Over the last year, this proactive protection successfully blocked such worms as W32/Bugbear@mm, W32/Yaha@mm, W32/Sobig@mm6, W32/Brid@mm, W32/HLLW.Lovgate@mm, W32/Holar@mm, W32/Lirva@mm, and other variants. During the first few months after deployment, Symantec Security Response received several thousand submissions, which worm blocking quarantined.
In August 2003, W32/Sobig.F@mm became responsible for one of the most significant e-mail worm attacks, paralyzing e-mail systems and lasting for days. Worm blocking stopped over 900 copies of the worm during the initial outbreak; thus Symantec AntiVirus retail customers were successfully protected from the worm even before definitions were made available against it. According to recent statistics, worm blocking stopped W32/Mydoom.A@mm more than 12,000 times. Table 13.1 shows the top 20 worm outbreaks according to worm-blocking data.
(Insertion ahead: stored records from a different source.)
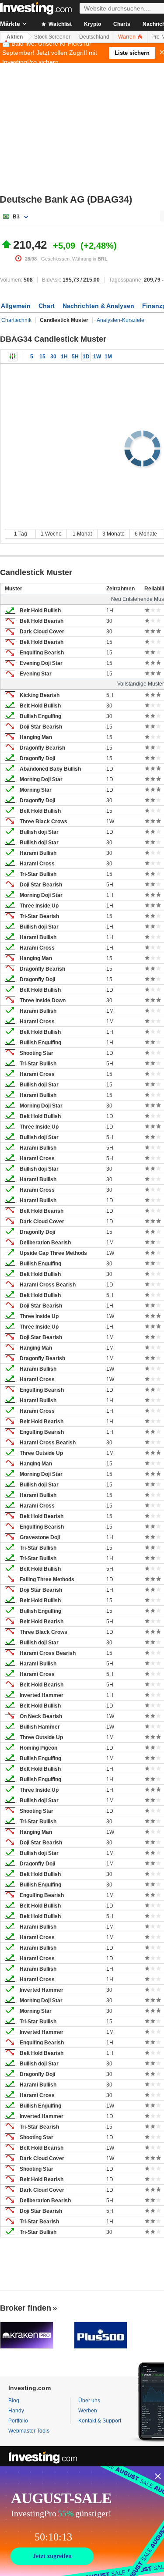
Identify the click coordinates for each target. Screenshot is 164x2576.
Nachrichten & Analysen (98, 305)
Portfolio (18, 2421)
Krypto (92, 24)
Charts (121, 24)
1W (97, 357)
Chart (46, 305)
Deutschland (94, 37)
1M (108, 357)
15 (42, 357)
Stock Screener (52, 37)
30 (53, 357)
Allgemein (16, 305)
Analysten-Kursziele (120, 320)
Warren (127, 37)
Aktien (15, 37)
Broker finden (25, 2308)
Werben (87, 2411)
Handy (16, 2411)
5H (75, 357)
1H (64, 357)
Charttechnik (16, 320)
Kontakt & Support (99, 2421)
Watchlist (59, 24)
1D (86, 357)
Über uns (89, 2400)
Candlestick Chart (12, 356)
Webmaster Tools (28, 2431)
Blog (13, 2400)
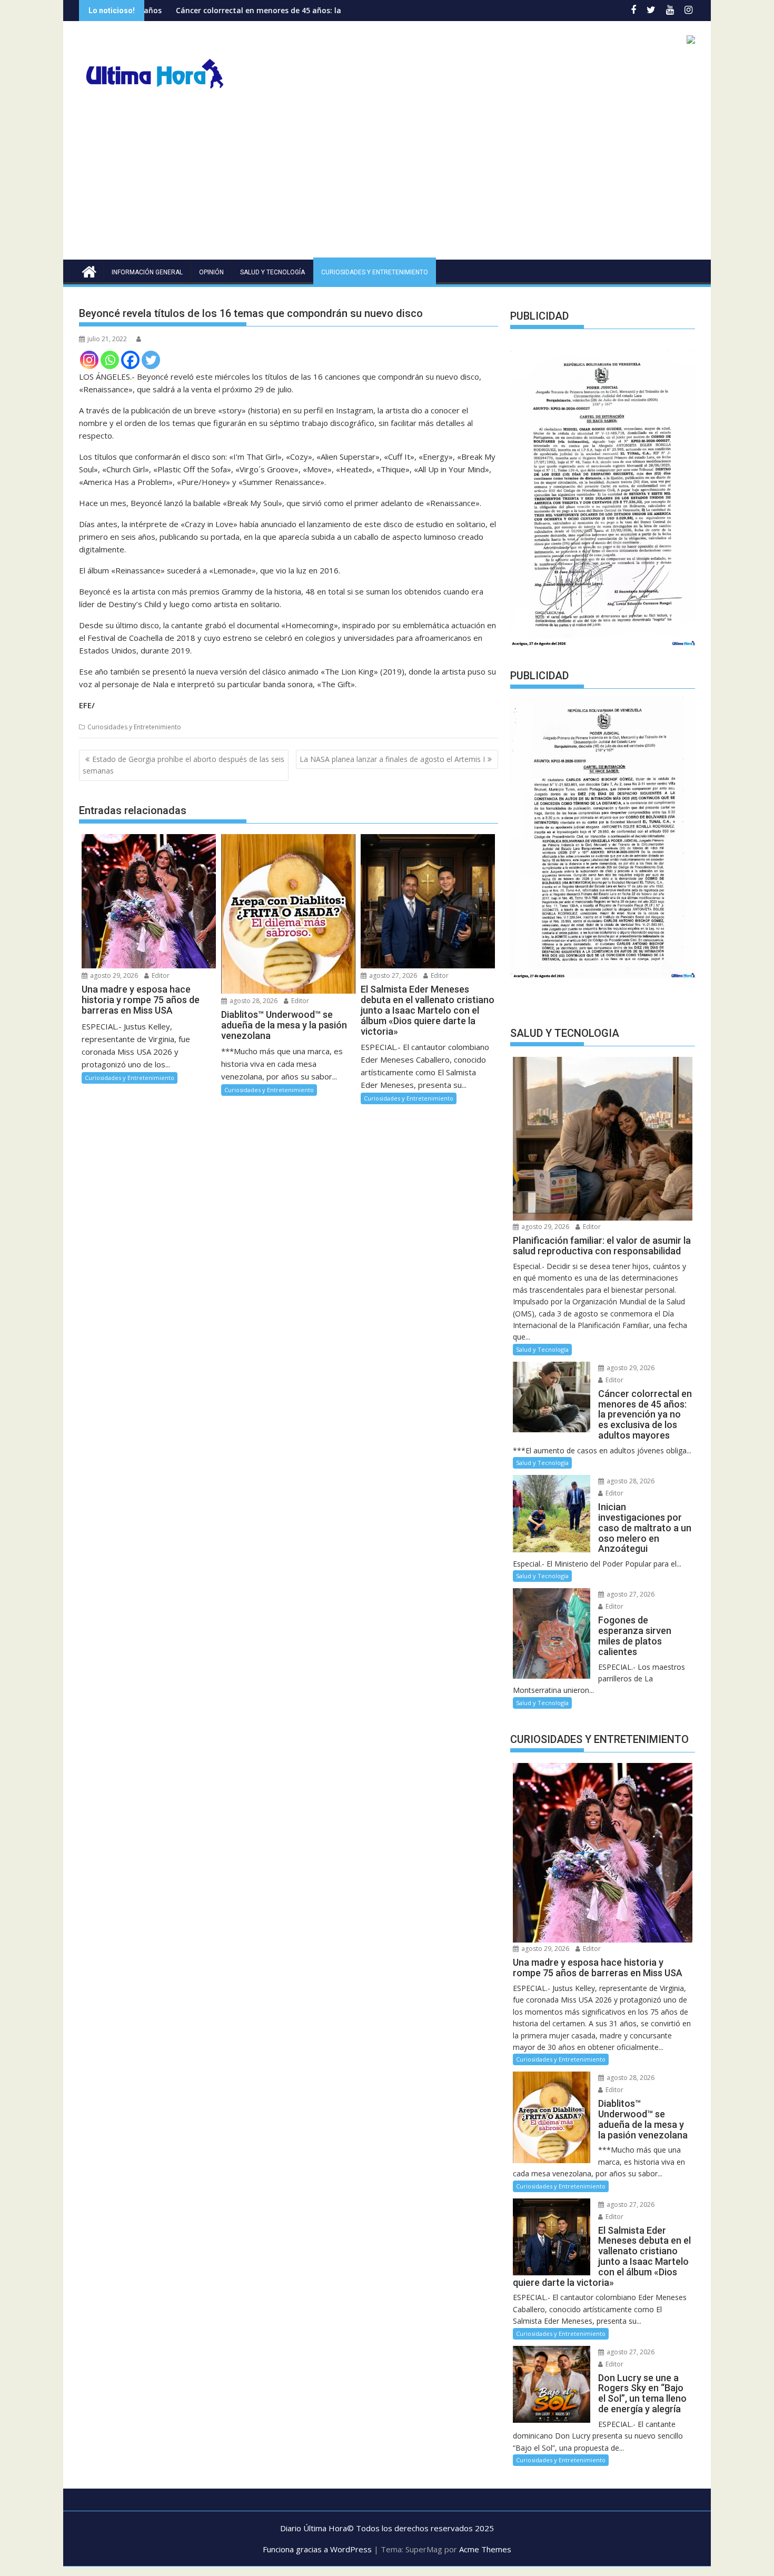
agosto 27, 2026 (392, 975)
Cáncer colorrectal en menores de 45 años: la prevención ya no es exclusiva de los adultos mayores (244, 10)
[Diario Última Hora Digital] (89, 270)
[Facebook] (130, 360)
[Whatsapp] (110, 360)
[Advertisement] (387, 180)
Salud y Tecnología (272, 272)
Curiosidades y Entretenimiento (374, 272)
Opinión (211, 272)
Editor (160, 975)
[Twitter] (151, 360)
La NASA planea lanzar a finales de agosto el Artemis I (392, 759)
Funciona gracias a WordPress (317, 2549)
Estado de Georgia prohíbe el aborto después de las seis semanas (183, 765)
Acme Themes (485, 2549)
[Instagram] (89, 360)
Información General (147, 272)
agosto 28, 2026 (252, 1000)
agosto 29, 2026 (113, 975)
Worm-blocking submissions resulted in quicker signature update deployments. As a result, all Symantec customers now enjoy a faster response to highly infectious Win32 worms. This outcome is excellent, considering that the virus writers have introduced several hundred 32-bit Windows viruses in each month of 2004, and many of the successful ones are mass-mailers.
Figure 13.1 shows the number of known 32-bit virus variants per month from September 1999 to October 2004.
Figure 13.1. Accumulated total known 32-bit Windows virus variants per month.
It appears that virus writing accelerated in 2004, with the fastest-developing type of computer worm being the network-level worm that uses exploits. There have been about 1,000 mass-mailer binary worms all together in the last few years. However, thousands of new worm variants appeared during the last 12 months that utilize exploits. Worms that use exploits might be underreported (compared to e-mail worms) for a number of reasons: They are harder to notice in general, and people experience the side effects of e-mail worms, together with other spam, on a daily basis. Their e-mail boxes are full of them.
The basic idea behind worm blocking is simple. The patented technology uses a host-based SMTP proxy that uses a kernel mode driver to direct outgoing traffic not only to the antivirus (AV) e-mail scanner component, but also to the worm-blocking component.
The worm-blocking component knows which particular process initiated the SMTP traffic because everything gets connected through the proxy. Thus the worm-blocking proxy component can check whether such a process, or its parent process, is in the current e-mail as an attachment. Self-mailing software is easily detected and blocked. This process works even if the actual attachment is a compressed file, like a ZIP file. In addition, the matching algorithm survives modifications to the file content to some extent, so worms such as W32/Klez or W32/ExploreZip, which change their body during each replication, remain detectable.
13.1.2. New Attacks to Block: CodeRed, Slammer
Computer worms such as W32/CodeRed or W32/Slammer are particularly challenging to existing AV technologies alone. These highly infectious worms jump from host to host and from one infected system service process to another, over the Internet using buffer overflow attacks on networked services. Because the files need not be created on disk and the code is injected into the address space of vulnerable processes, even file integrity checking systems remain challenged by this particular type of attack.
This chapter focuses on host-based proactive methods as a last line of defense or a safety net against unknown attacks in known classes. The promise of host-based behavioral worm blocking is in detecting unknown worm variants and unknown worm attacks, based on already known techniquesthat is, cloned techniques. Host-based behavioral worm-blocking techniques offer a significant increase in protection against cloned attacks and can provide first-strike or day-one protection from such threats.